Your assignment:
Begin at the first line below and copy each line exactly, ending with the line where "This screenshot has width=1023, height=770." appears.

Dataset:

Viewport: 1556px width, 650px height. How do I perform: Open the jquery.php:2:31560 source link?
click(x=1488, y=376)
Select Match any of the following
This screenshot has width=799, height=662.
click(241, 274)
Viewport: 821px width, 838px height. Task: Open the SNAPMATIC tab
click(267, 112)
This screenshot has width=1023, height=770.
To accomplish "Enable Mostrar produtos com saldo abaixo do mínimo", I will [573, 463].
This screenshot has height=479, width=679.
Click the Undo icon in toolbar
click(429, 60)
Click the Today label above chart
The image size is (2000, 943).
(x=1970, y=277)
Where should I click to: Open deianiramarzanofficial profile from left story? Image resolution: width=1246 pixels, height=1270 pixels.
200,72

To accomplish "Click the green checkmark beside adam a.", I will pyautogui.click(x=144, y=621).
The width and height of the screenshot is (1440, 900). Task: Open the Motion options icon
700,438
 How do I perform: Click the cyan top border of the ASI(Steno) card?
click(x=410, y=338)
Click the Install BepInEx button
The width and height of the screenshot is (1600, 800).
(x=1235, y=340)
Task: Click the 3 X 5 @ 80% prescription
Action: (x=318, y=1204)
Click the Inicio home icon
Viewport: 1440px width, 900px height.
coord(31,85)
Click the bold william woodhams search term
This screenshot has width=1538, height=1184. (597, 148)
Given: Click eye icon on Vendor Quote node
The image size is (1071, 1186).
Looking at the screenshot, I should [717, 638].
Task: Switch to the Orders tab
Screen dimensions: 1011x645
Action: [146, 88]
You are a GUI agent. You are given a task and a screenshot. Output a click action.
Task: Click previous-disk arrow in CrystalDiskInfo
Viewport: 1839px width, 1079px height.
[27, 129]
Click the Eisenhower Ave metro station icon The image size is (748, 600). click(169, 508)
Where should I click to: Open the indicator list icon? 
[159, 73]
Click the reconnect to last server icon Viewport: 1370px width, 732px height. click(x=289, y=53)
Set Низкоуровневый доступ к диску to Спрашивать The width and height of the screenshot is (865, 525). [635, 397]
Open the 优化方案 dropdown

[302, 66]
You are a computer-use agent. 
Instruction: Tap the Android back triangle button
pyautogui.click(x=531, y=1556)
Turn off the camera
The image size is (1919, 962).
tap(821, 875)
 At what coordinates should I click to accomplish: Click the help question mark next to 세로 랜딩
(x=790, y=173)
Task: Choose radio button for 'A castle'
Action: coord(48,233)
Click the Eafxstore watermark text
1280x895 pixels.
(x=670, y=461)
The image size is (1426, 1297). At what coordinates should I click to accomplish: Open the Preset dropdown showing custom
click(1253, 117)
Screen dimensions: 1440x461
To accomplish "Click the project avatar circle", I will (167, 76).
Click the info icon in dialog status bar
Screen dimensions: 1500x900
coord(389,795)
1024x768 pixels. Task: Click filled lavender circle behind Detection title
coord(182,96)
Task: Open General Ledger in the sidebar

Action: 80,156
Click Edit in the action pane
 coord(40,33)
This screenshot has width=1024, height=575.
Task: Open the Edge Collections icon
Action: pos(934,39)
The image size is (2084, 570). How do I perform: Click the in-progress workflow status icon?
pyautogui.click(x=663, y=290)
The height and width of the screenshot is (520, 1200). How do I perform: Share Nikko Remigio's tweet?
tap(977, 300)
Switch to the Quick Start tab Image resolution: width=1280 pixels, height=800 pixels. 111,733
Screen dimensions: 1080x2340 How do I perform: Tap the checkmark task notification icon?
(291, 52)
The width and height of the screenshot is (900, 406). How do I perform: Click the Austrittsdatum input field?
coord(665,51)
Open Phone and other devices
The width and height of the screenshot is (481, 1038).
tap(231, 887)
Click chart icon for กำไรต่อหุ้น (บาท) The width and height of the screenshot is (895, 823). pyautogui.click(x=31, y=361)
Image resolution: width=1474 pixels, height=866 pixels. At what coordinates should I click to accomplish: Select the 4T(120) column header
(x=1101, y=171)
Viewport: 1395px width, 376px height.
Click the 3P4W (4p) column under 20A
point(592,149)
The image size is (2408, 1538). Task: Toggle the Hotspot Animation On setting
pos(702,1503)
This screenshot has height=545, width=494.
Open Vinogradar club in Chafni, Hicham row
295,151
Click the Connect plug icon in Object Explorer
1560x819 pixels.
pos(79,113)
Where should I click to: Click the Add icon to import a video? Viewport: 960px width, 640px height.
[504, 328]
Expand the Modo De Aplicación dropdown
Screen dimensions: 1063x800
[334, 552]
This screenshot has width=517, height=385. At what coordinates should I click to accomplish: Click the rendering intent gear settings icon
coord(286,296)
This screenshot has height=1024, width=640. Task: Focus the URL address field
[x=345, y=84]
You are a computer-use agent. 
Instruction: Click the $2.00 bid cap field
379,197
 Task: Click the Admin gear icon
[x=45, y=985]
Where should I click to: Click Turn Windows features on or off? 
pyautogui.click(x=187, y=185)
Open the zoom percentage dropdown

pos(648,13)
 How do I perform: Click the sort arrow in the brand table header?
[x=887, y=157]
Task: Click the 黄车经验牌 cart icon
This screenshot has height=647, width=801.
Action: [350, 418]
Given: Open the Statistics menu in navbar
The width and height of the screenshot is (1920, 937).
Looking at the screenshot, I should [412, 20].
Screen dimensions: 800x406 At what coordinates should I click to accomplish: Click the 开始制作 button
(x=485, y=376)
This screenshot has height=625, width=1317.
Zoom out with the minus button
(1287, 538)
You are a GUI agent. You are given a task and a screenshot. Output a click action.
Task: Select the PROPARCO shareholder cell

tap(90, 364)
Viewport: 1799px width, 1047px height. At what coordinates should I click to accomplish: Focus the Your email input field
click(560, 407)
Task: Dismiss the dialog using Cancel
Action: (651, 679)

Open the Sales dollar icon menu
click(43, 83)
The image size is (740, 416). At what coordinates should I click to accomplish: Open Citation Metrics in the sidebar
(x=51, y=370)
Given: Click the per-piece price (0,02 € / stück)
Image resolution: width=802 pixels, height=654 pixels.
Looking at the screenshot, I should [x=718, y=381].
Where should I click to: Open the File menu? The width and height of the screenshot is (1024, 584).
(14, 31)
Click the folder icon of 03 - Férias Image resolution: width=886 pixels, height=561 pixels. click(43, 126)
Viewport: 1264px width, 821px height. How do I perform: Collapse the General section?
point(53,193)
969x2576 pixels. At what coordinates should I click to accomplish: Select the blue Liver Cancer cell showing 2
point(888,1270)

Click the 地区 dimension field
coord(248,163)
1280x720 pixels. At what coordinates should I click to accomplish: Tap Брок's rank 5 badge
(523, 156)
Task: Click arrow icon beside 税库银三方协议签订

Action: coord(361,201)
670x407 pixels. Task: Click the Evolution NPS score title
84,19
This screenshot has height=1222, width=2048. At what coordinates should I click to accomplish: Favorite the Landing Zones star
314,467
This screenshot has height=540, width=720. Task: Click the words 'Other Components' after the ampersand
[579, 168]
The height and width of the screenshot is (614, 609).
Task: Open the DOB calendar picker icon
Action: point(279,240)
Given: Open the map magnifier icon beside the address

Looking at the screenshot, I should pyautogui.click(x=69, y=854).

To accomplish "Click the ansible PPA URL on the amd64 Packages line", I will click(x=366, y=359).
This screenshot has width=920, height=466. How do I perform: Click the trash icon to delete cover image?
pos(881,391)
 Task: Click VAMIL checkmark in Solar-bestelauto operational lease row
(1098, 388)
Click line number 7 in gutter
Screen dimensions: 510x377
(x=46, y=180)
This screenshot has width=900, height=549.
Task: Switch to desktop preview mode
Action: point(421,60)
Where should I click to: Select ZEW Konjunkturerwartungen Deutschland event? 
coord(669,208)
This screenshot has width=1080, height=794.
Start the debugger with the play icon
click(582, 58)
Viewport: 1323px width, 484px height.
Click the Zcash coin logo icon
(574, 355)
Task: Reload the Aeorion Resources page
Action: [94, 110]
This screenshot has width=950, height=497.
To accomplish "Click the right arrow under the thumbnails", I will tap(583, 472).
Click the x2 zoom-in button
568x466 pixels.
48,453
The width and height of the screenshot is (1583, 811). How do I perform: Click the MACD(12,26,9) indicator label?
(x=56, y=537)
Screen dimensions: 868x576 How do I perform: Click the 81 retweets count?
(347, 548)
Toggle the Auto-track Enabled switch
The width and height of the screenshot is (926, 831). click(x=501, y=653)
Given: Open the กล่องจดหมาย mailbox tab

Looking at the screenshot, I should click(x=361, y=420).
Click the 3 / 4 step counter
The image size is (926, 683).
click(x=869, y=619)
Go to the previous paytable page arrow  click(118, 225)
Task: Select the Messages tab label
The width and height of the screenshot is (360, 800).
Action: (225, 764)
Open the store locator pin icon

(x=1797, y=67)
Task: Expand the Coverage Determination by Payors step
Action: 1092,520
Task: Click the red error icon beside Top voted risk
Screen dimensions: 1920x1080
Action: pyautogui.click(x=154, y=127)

Response for this exercise:
Viewport: 1556px width, 650px height. How do I perform: Open the jquery.php:2:31560 source link?
click(x=1488, y=376)
Select Match any of the following
This screenshot has width=799, height=662.
click(241, 274)
Viewport: 821px width, 838px height. Task: Open the SNAPMATIC tab
click(267, 112)
This screenshot has width=1023, height=770.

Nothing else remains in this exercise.